Lewis died Friday of natural causes, her former publicist Alan Eichler said in a statement. She was 93.
Lewis’ career as a singer and performer spanned decades. She was a jazz singer, an inaugural performer on the Ed Sullivan show, a USO tour entertainer, a disaster flick actress and a pitchwoman, plugging products from Camel cigarettes to hosiery.
But her 14-year run starting in the mid-1940s as the voice of the Chiquita Banana – repetitively advising listeners not to keep the fruit in the refrigerator – pushed her into near-cult status. Chiquita Brands notes on its website that the jingle, at one point, was being played 376 times a day on radio stations across the country, a push to promote what was then still an exotic fruit.

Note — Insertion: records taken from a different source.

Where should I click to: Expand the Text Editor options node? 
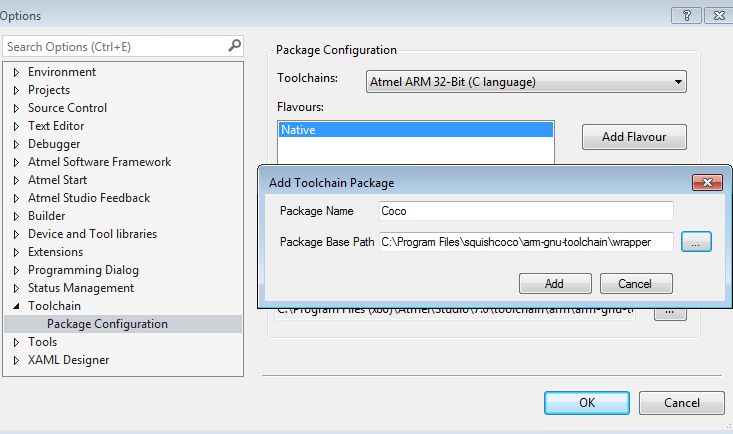click(x=16, y=126)
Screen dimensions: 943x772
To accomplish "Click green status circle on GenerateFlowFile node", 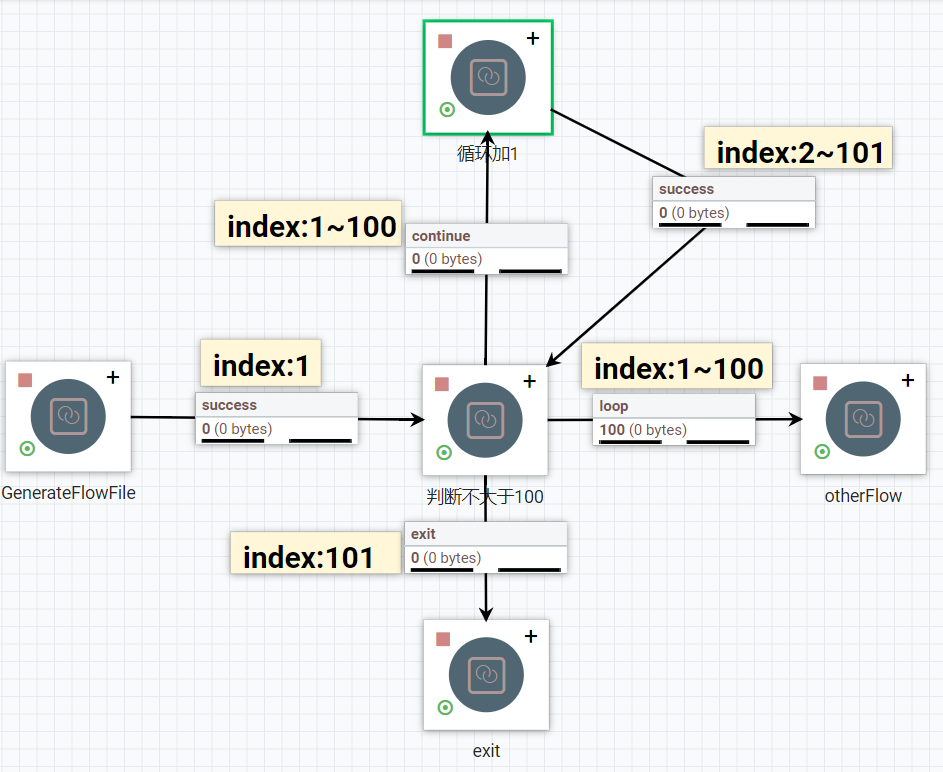I will 27,448.
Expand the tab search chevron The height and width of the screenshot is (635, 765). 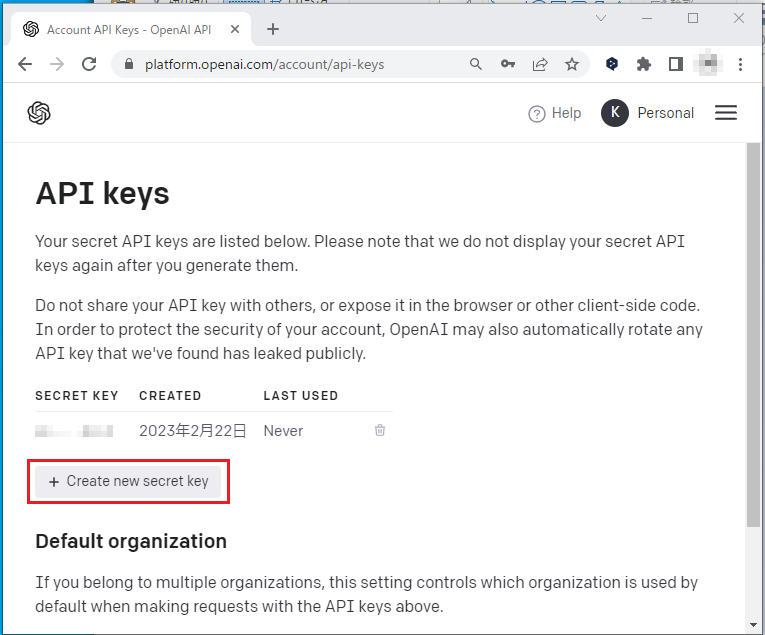coord(601,18)
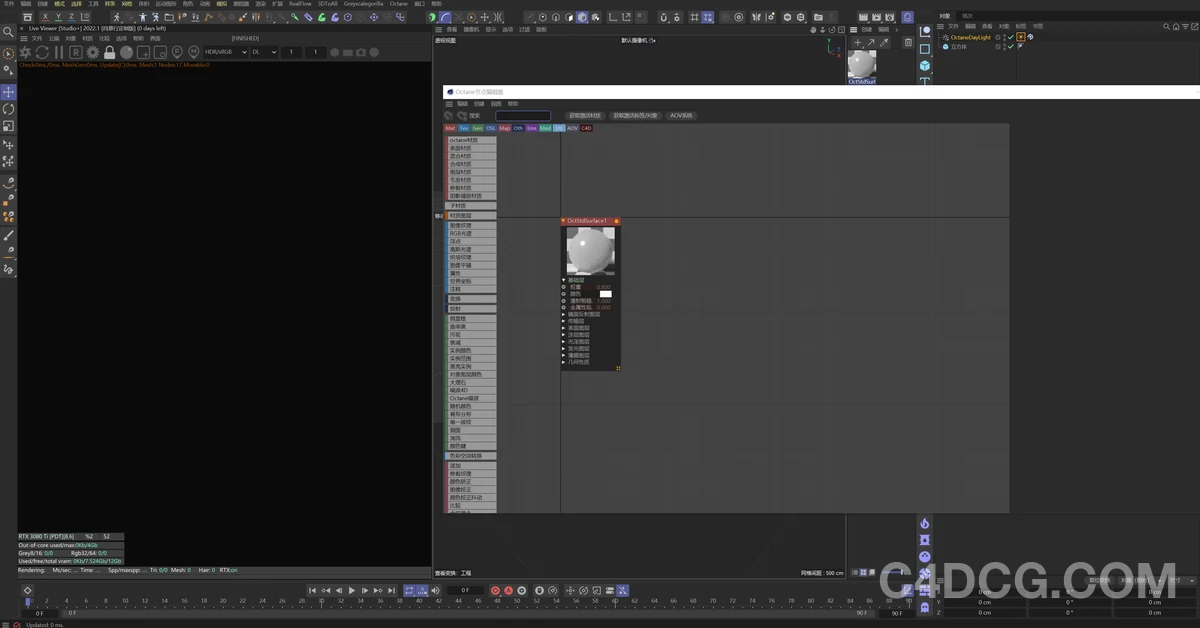Image resolution: width=1200 pixels, height=628 pixels.
Task: Click the resolution lock padlock icon in Live Viewer
Action: click(x=108, y=52)
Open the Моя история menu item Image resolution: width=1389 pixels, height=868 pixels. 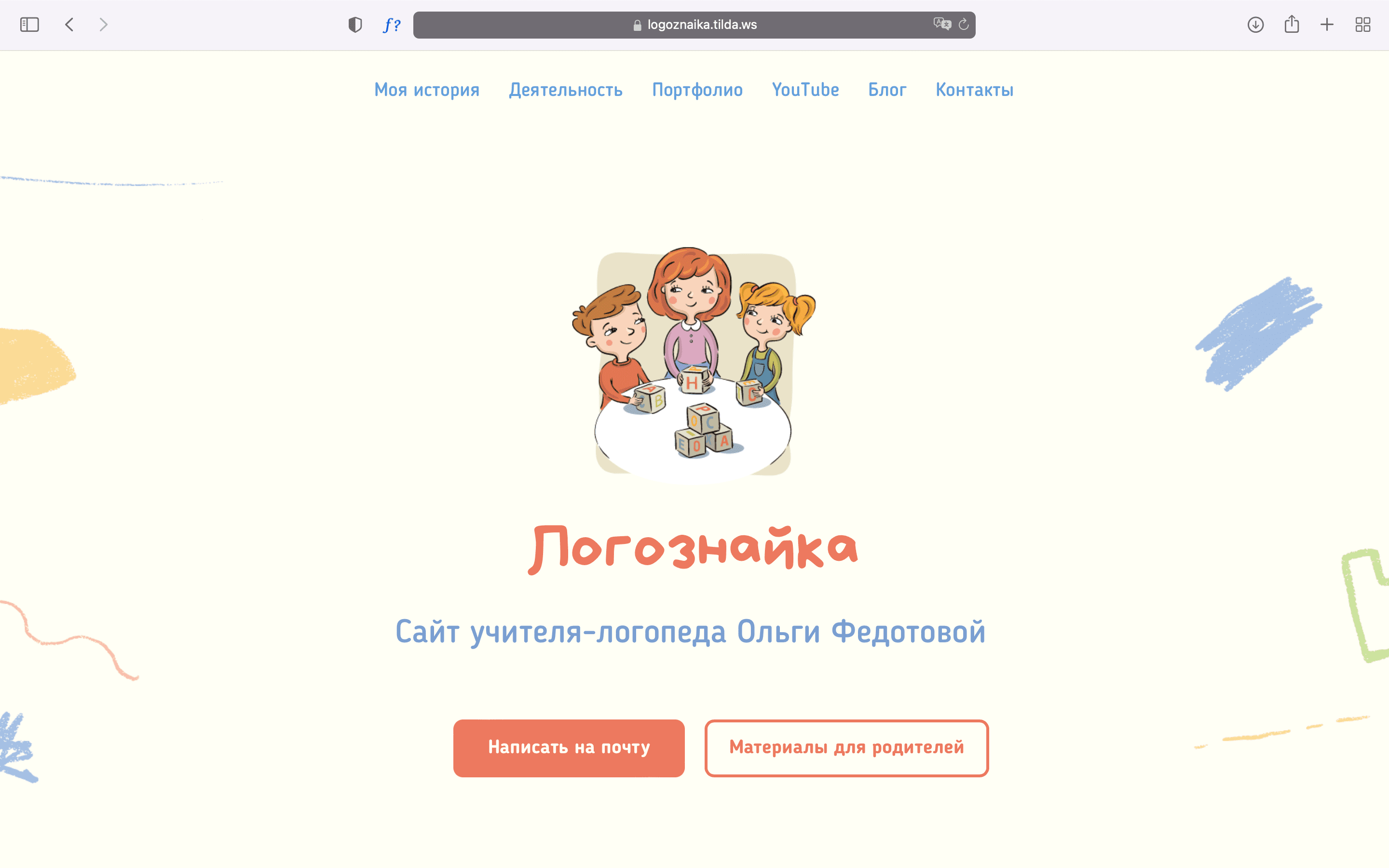pos(427,90)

Lewis revisited the Latin-flavored jingle in a 2007 segment on "Jimmy Kimmel Live."
“It lasted 14 years,” Lewis said of the banana commercial in a 2013 interview with the Washington Post. “And it paid my rent for a long time.”
Lewis was born in Chicago on May 22, 1922. Her mother was an opera singer and her father a conductor. With the Depression bearing down on them, the family moved to New York when she was 11 and by the time she was 17, Lewis was performing at local clubs, despite being underage.

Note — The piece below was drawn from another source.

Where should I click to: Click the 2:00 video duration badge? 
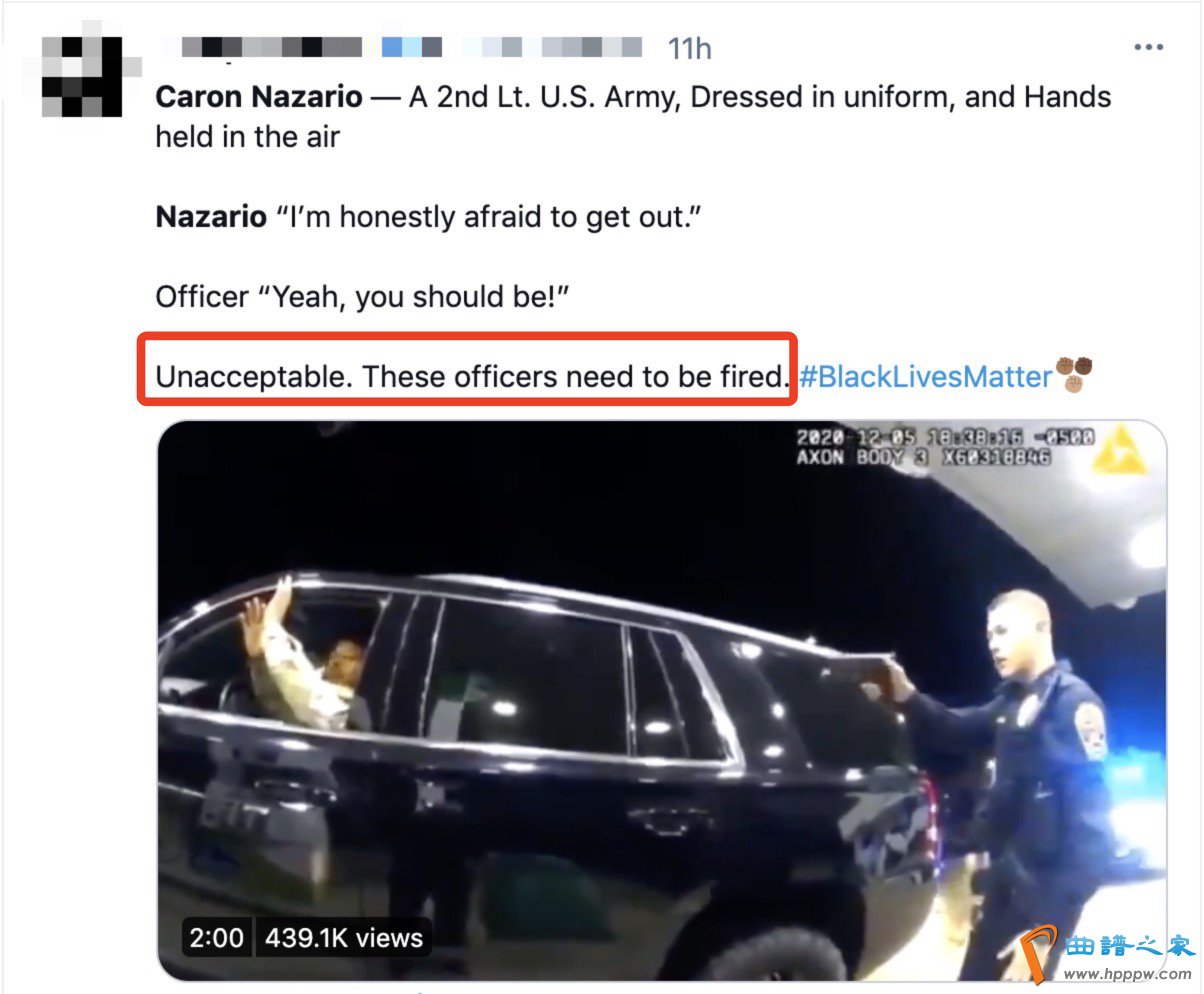[215, 937]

In her autobiography, “Hollywood Through My Eyes: The Lives & Loves of a Golden Age Siren,” Lewis wrote that it was jazz pianist Leonard Feather – later a Los Angeles Times jazz critic – who tipped her off that Benny Goodman had a pressing need for a singer after Peggy Lee ran off with the band's guitarist.
During auditions, Lewis said that Goodman halted most of the aspiring replacements after just a few bars, but allowed her to complete an entire song.
“He said ‘OK kid, come back at 7:30 tonight,” Lewis told the Times in 2011.
But the gig with Goodman would be short-lived. Lewis’ parents felt she was too young to go on the road, and she quit the band, Eichler said.
Lewis continued to perform, appearing alongside Frank Sinatra and others. Her career stalled in the 1950s, however, when she signed a two-year deal at MGM. She made only two films and the studio seemed unsure how to market her.
“They wanted a threat,” Lewis told The Times. “A threat to Lana Turner. It was being in the right place at the wrong time.”
She later signed a recording contract with Capitol Records but found more lasting employment as an advertising pitchwoman. Lewis also appeared in guest roles in television shows like “Wagon Train,” “Marcus Welby, M.D.” and “Remington Steele.” She had roles in a string of disaster epics, from “Earthquake,” a 1974 film starring Charlton Heston, to “The Concorde – Airport ’79,” the last in a series of airport calamity films.
Lewis was among the performers profiled in the 2014 documentary short “Showfolk,” which debuted at the Tribeca Film Festival. She attended the premiere.
Lewis, whose husband, Jennings Lang, died in 1996, is survived by sons Rocky and Mike, and three grandchildren.